Elle fourra sont bloc-notes et sa trousse dans sa besace posée sur son minuscule bureau qui servait aussi de table. Juste avant de fermer sa porte, elle attrapa le livre qu'elle devait finir pour un travail en histoire moderne. Lire à l'heure du déjeuner était une habitude qui lui permettait de s'isoler plus efficacement du reste du monde.

Elle descendit ensuite les deux étages de la résidence universitaire et passa devant la loge du concierge qu'elle salua sans s'attarder. Elle avait quand même du chemin avant d'atteindre la fac, pas le temps de papoter si elle voulait être à l'heure. Elle passa la double porte en bois du bâtiment à l'architecture résolument dix-neuvième, et s'arrêta net avant d'avoir entamé sa descente des larges marches du perron.

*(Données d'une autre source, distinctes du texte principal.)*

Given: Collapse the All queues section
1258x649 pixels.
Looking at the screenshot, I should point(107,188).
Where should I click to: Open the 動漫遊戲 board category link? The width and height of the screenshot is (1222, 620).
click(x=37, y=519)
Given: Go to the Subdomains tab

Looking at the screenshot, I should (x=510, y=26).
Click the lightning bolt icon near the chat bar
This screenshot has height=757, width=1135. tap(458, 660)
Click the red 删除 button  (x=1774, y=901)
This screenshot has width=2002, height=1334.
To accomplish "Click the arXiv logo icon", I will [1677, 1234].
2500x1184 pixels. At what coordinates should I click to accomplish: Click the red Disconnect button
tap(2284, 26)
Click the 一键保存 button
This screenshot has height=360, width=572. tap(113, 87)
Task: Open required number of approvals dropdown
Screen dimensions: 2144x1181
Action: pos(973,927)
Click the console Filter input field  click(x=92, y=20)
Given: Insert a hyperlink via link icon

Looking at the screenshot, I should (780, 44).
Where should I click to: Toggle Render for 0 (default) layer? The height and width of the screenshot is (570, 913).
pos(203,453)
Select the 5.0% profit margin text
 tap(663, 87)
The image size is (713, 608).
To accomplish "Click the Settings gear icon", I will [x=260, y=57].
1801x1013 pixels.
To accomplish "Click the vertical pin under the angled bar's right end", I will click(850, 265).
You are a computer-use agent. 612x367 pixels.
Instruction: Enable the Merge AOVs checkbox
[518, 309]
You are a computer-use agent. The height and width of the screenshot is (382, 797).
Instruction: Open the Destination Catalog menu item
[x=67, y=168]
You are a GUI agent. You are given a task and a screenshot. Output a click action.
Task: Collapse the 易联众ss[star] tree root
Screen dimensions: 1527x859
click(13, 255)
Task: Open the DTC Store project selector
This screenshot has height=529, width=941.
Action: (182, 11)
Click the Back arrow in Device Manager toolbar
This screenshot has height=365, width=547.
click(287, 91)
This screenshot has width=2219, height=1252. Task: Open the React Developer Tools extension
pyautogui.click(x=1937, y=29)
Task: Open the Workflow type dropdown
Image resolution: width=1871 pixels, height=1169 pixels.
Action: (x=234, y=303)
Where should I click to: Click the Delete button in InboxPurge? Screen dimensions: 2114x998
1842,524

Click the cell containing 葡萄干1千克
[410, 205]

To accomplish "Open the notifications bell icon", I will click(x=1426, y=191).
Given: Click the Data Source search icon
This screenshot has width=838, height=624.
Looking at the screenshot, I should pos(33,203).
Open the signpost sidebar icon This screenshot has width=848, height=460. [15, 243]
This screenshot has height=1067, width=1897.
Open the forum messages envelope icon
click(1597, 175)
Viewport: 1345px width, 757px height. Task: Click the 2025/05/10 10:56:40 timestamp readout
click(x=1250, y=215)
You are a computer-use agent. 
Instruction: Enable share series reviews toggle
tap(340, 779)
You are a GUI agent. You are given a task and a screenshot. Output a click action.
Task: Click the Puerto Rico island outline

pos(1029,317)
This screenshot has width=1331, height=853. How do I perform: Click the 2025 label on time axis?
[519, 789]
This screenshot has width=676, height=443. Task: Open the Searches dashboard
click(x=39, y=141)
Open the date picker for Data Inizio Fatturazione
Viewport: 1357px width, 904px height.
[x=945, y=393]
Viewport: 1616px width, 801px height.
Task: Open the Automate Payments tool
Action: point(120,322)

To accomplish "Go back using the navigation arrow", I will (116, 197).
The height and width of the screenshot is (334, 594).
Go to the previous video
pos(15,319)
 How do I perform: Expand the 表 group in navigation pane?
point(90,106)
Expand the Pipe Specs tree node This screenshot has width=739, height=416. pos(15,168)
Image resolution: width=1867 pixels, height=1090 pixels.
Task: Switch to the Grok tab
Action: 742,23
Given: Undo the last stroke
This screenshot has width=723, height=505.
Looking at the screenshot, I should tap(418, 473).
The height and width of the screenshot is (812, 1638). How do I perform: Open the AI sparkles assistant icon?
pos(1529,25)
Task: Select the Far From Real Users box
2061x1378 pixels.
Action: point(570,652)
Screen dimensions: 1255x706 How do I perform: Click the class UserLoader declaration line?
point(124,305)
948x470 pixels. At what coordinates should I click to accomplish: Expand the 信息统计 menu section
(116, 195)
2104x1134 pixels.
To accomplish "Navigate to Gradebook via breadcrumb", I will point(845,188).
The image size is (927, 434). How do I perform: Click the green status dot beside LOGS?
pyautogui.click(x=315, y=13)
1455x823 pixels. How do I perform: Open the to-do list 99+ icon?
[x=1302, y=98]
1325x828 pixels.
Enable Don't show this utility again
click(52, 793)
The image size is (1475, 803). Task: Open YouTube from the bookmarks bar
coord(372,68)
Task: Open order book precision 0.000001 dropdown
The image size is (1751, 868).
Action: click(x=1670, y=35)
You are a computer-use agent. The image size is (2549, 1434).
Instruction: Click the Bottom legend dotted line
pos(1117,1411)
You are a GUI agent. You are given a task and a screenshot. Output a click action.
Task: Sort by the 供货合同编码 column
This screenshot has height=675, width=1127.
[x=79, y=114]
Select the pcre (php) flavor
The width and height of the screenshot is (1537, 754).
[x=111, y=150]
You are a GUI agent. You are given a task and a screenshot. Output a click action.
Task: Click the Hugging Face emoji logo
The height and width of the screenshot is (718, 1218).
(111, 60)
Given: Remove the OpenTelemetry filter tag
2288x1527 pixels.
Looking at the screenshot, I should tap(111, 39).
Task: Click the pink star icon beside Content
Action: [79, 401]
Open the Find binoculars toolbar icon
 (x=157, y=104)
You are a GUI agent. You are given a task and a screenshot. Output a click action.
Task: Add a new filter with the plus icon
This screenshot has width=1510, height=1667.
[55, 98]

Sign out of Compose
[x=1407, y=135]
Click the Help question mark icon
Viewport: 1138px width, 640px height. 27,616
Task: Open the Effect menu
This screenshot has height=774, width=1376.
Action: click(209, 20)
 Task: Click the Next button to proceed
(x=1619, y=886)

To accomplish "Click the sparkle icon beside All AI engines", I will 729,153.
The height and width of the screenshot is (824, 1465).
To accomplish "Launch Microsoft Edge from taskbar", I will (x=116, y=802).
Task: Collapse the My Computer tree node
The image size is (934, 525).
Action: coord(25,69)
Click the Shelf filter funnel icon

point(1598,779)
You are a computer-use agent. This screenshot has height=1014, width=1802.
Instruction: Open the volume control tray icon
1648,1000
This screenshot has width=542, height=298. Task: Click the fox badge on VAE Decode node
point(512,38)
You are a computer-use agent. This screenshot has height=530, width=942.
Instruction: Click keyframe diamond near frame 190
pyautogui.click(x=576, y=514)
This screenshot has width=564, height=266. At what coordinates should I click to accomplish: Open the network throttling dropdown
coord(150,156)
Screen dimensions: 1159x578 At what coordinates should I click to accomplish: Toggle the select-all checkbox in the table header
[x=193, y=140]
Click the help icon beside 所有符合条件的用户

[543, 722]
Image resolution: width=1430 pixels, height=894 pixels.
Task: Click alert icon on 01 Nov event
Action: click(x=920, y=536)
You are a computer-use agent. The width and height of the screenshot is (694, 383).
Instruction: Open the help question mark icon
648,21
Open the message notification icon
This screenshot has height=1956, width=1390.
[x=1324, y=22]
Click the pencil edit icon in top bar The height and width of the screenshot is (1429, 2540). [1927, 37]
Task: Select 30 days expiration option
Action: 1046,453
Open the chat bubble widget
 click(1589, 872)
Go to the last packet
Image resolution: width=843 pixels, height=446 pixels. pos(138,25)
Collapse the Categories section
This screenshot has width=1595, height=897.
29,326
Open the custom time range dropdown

L'inconnu du restaurant était là. Encore à fumer une cigarette, adossé à la portière de sa voiture, mal garée le long du trottoir. Il leva la tête vers elle. Pas un mot. Pas de petit sourire non plus. Il était à tomber ! Bordel ! Encore pire que la veille ! C'était possible ça ? La preuve que oui ! La trop courte nuit de Camille avait déjà été peuplée de lui (elle ne voulait pas le reconnaître, mais bon. C'était un fait). De lui et de sang. Rien de vraiment plaisant en réalité. Et maintenant, il était là, et par un simple geste, il l'invitait à monter dans sa voiture. Raaaahhh !

Mais qu'est-ce qu'il avait à vouloir la faire entrer dans cette bagnole ? Qu'est-ce qu'elle avait de si exceptionnel, cette caisse ? Elle était magique ? Elle volait ? Elle avait le pouvoir d'effacer les soucis ? C'était plus probablement son baisodrome personnel ! Pas question de s'asseoir là où d'autres avaient baisser leur pantalon ! Ou alors, pire encore ! Il avait peut-être déjà éliminé quelqu'un là-dedans ! Vu ses activités nocturnes, c'était tout à fait plausible ! Elle était, maintenant, à peu près sûre que du Luminol révélerait le carnage !

Alors qu'elle aurait dû ignorer l'inconnu et passer telle une reine devant un esclave crasseux, elle sentait l'ébullition de son esprit virer à l'incontrôlable. Ce quelque chose qui remuait en elle, bien qu'elle le repoussât avec fermeté, associé à ce beau soleil de fin d'hiver, et à l'impudence de ce type qui ne voulait pas la lâcher, alors qu'il lui était si difficile de résister à son aura, la mirent hors d'elle en quelques secondes. La raison et le pragmatisme habituel de la jeune étudiante vola en éclat et elle n'eut, ni le courage, ni le loisir de s'attarder sur cet élément. Elle dévala les marches telle une furie.